● **WHAT YOU HAVE TO DO**: Each record below should be written out again exactly.

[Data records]
——
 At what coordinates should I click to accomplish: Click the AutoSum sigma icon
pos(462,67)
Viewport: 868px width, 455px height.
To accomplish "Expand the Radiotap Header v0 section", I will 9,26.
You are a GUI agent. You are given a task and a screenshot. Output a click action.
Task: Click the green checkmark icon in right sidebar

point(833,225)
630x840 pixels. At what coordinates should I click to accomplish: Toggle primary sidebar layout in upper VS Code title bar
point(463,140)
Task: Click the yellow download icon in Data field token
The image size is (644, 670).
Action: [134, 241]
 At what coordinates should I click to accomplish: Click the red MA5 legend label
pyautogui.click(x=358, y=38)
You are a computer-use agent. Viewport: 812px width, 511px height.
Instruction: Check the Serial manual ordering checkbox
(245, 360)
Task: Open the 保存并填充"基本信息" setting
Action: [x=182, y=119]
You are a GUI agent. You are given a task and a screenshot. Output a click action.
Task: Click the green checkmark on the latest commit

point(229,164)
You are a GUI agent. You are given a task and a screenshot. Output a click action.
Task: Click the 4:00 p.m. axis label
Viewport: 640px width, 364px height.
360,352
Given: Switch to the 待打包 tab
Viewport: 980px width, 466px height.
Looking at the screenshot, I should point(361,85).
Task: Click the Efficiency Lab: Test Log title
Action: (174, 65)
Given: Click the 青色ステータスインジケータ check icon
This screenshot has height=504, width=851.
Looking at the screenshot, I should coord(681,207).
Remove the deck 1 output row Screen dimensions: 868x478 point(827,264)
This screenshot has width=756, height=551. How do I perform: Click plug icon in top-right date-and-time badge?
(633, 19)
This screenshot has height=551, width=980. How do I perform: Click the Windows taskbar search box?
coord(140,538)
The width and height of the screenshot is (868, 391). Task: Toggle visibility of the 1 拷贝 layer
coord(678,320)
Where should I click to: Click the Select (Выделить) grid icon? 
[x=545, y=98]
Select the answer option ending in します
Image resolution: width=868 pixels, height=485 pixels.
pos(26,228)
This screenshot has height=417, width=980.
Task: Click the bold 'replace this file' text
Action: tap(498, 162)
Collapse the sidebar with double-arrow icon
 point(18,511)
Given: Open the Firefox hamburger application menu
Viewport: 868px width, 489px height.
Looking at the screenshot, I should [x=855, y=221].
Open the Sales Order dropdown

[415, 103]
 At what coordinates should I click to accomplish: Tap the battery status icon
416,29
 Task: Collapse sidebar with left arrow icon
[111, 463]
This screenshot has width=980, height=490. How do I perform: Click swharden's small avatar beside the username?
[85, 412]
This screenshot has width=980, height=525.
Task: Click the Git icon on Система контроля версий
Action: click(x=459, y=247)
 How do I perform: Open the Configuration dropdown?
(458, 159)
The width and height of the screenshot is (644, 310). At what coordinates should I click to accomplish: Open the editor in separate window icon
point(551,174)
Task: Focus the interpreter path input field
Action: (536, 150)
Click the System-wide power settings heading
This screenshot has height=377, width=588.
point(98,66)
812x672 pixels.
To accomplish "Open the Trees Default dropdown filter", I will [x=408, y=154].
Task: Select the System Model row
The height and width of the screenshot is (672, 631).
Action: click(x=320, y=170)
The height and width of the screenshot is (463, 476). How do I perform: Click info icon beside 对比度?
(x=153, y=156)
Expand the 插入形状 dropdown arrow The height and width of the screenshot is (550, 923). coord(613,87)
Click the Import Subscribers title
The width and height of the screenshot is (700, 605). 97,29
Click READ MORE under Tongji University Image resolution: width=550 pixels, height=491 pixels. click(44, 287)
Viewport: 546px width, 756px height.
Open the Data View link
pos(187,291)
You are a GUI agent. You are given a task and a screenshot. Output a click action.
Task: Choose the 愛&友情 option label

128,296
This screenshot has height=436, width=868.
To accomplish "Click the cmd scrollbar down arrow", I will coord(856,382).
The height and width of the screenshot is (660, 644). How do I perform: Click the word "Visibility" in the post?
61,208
——
● **RESULT OF THIS EXERCISE**:
 At what coordinates should I click to accomplish: Click the AutoSum sigma icon
pos(462,67)
Viewport: 868px width, 455px height.
To accomplish "Expand the Radiotap Header v0 section", I will 9,26.
You are a GUI agent. You are given a task and a screenshot. Output a click action.
Task: Click the green checkmark icon in right sidebar

point(833,225)
630x840 pixels. At what coordinates should I click to accomplish: Toggle primary sidebar layout in upper VS Code title bar
point(463,140)
Task: Click the yellow download icon in Data field token
The image size is (644, 670).
Action: [134, 241]
 At what coordinates should I click to accomplish: Click the red MA5 legend label
pyautogui.click(x=358, y=38)
You are a computer-use agent. Viewport: 812px width, 511px height.
Instruction: Check the Serial manual ordering checkbox
(245, 360)
Task: Open the 保存并填充"基本信息" setting
Action: [x=182, y=119]
You are a GUI agent. You are given a task and a screenshot. Output a click action.
Task: Click the green checkmark on the latest commit

point(229,164)
You are a GUI agent. You are given a task and a screenshot. Output a click action.
Task: Click the 4:00 p.m. axis label
Viewport: 640px width, 364px height.
360,352
Given: Switch to the 待打包 tab
Viewport: 980px width, 466px height.
Looking at the screenshot, I should point(361,85).
Task: Click the Efficiency Lab: Test Log title
Action: (174, 65)
Given: Click the 青色ステータスインジケータ check icon
This screenshot has height=504, width=851.
Looking at the screenshot, I should coord(681,207).
Remove the deck 1 output row Screen dimensions: 868x478 point(827,264)
This screenshot has width=756, height=551. How do I perform: Click plug icon in top-right date-and-time badge?
(633, 19)
This screenshot has height=551, width=980. How do I perform: Click the Windows taskbar search box?
coord(140,538)
The width and height of the screenshot is (868, 391). Task: Toggle visibility of the 1 拷贝 layer
coord(678,320)
Where should I click to: Click the Select (Выделить) grid icon? 
[x=545, y=98]
Select the answer option ending in します
Image resolution: width=868 pixels, height=485 pixels.
pos(26,228)
This screenshot has height=417, width=980.
Task: Click the bold 'replace this file' text
Action: tap(498, 162)
Collapse the sidebar with double-arrow icon
 point(18,511)
Given: Open the Firefox hamburger application menu
Viewport: 868px width, 489px height.
Looking at the screenshot, I should [x=855, y=221].
Open the Sales Order dropdown

[415, 103]
 At what coordinates should I click to accomplish: Tap the battery status icon
416,29
 Task: Collapse sidebar with left arrow icon
[111, 463]
This screenshot has width=980, height=490. How do I perform: Click swharden's small avatar beside the username?
[85, 412]
This screenshot has width=980, height=525.
Task: Click the Git icon on Система контроля версий
Action: click(x=459, y=247)
 How do I perform: Open the Configuration dropdown?
(458, 159)
The width and height of the screenshot is (644, 310). At what coordinates should I click to accomplish: Open the editor in separate window icon
point(551,174)
Task: Focus the interpreter path input field
Action: (536, 150)
Click the System-wide power settings heading
This screenshot has height=377, width=588.
point(98,66)
812x672 pixels.
To accomplish "Open the Trees Default dropdown filter", I will [x=408, y=154].
Task: Select the System Model row
The height and width of the screenshot is (672, 631).
Action: click(x=320, y=170)
The height and width of the screenshot is (463, 476). How do I perform: Click info icon beside 对比度?
(x=153, y=156)
Expand the 插入形状 dropdown arrow The height and width of the screenshot is (550, 923). coord(613,87)
Click the Import Subscribers title
The width and height of the screenshot is (700, 605). 97,29
Click READ MORE under Tongji University Image resolution: width=550 pixels, height=491 pixels. click(44, 287)
Viewport: 546px width, 756px height.
Open the Data View link
pos(187,291)
You are a GUI agent. You are given a task and a screenshot. Output a click action.
Task: Choose the 愛&友情 option label

128,296
This screenshot has height=436, width=868.
To accomplish "Click the cmd scrollbar down arrow", I will coord(856,382).
The height and width of the screenshot is (660, 644). How do I perform: Click the word "Visibility" in the post?
61,208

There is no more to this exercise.